Understanding Adversarial Robustness of Vision Transformers via Cauchy Problem
This work addresses the robustness of vision models for AI safety and reliability, providing a theoretical foundation that clarifies conflicting claims in the literature, though it is incremental as it builds on existing research on ViTs and adversarial attacks.
The paper tackles the problem of understanding the adversarial robustness of Vision Transformers (ViTs) by introducing a theoretical framework based on the Cauchy Problem, proving ViTs are Lipschitz continuous and identifying the first and last layers as critical factors, while empirically showing that Multi-head Self-Attention (MSA) only helps under weak attacks like FGSM and harms robustness under stronger attacks like PGD.

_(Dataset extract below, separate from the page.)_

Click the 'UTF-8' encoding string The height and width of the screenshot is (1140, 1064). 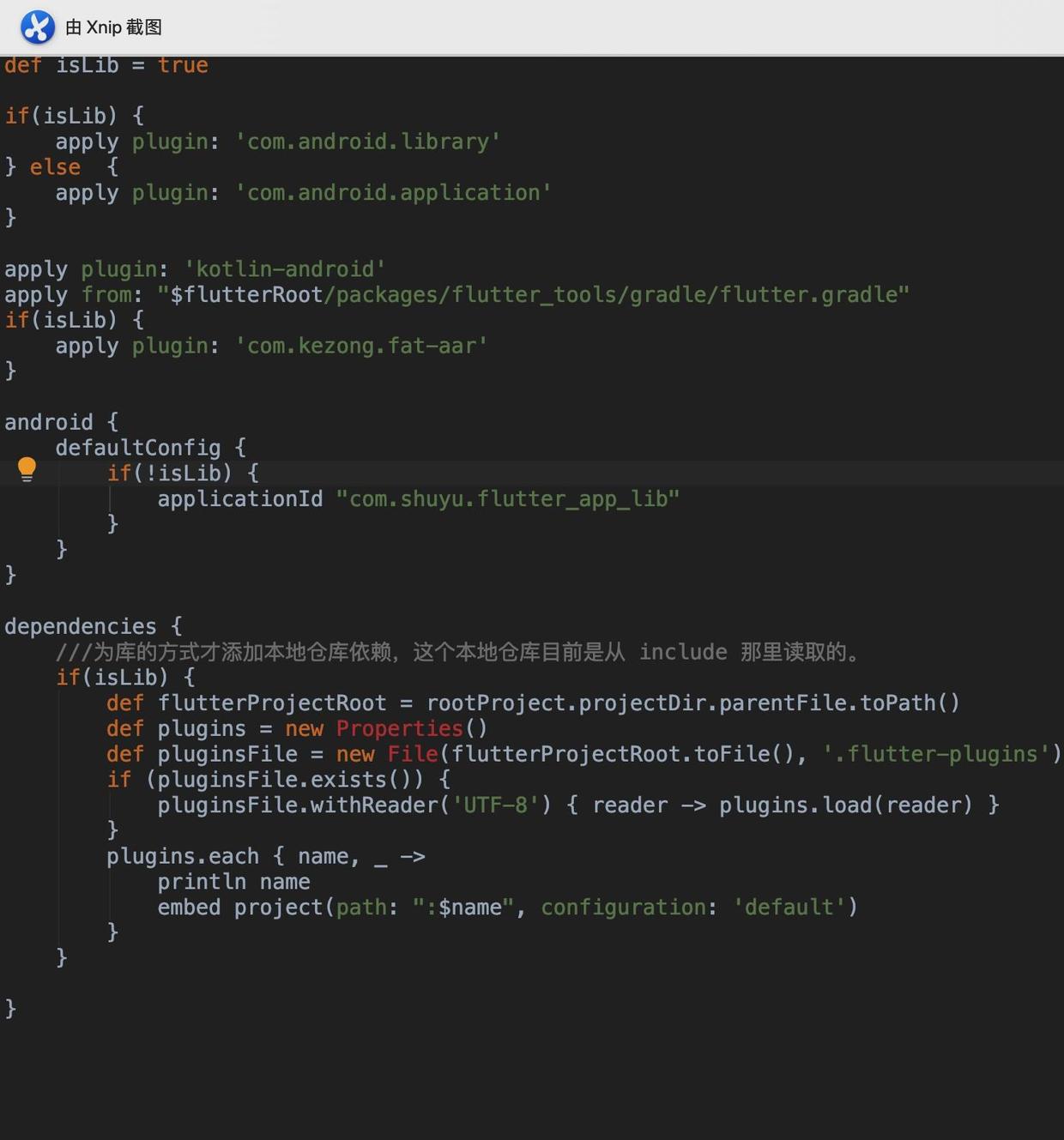click(x=495, y=805)
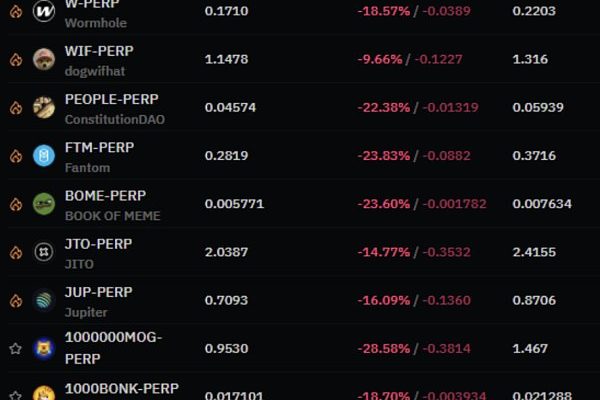Viewport: 600px width, 400px height.
Task: Click the Fantom FTM-PERP coin icon
Action: (x=44, y=155)
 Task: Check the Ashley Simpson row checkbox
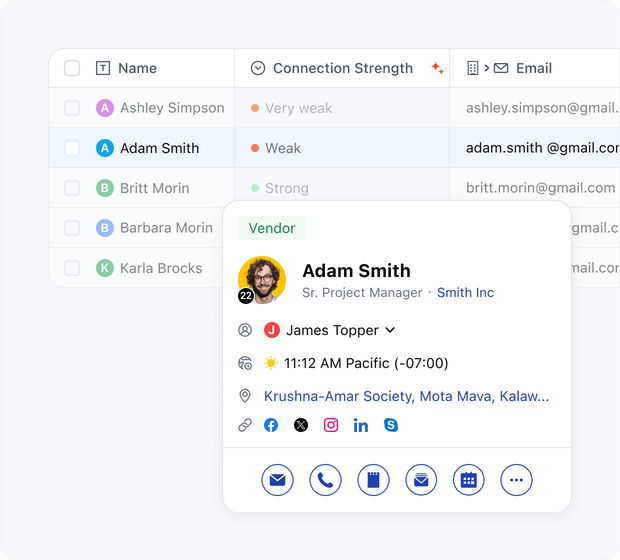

Recent research on the robustness of deep learning has shown that Vision Transformers (ViTs) surpass the Convolutional Neural Networks (CNNs) under some perturbations, e.g., natural corruption, adversarial attacks, etc. Some papers argue that the superior robustness of ViT comes from the segmentation of its input images; others say that the Multi-head Self-Attention (MSA) is the key to preserving the robustness. In this paper, we aim to introduce a principled and unified theoretical framework to investigate such an argument on ViT's robustness. We first theoretically prove that, unlike Transformers in Natural Language Processing, ViTs are Lipschitz continuous. Then we theoretically analyze the adversarial robustness of ViTs from the perspective of the Cauchy Problem, via which we can quantify how the robustness propagates through layers. We demonstrate that the first and last layers are the critical factors to affect the robustness of ViTs. Furthermore, based on our theory, we empirically show that unlike the claims from existing research, MSA only contributes to the adversarial robustness of ViTs under weak adversarial attacks, e.g., FGSM, and surprisingly, MSA actually comprises the model's adversarial robustness under stronger attacks, e.g., PGD attacks.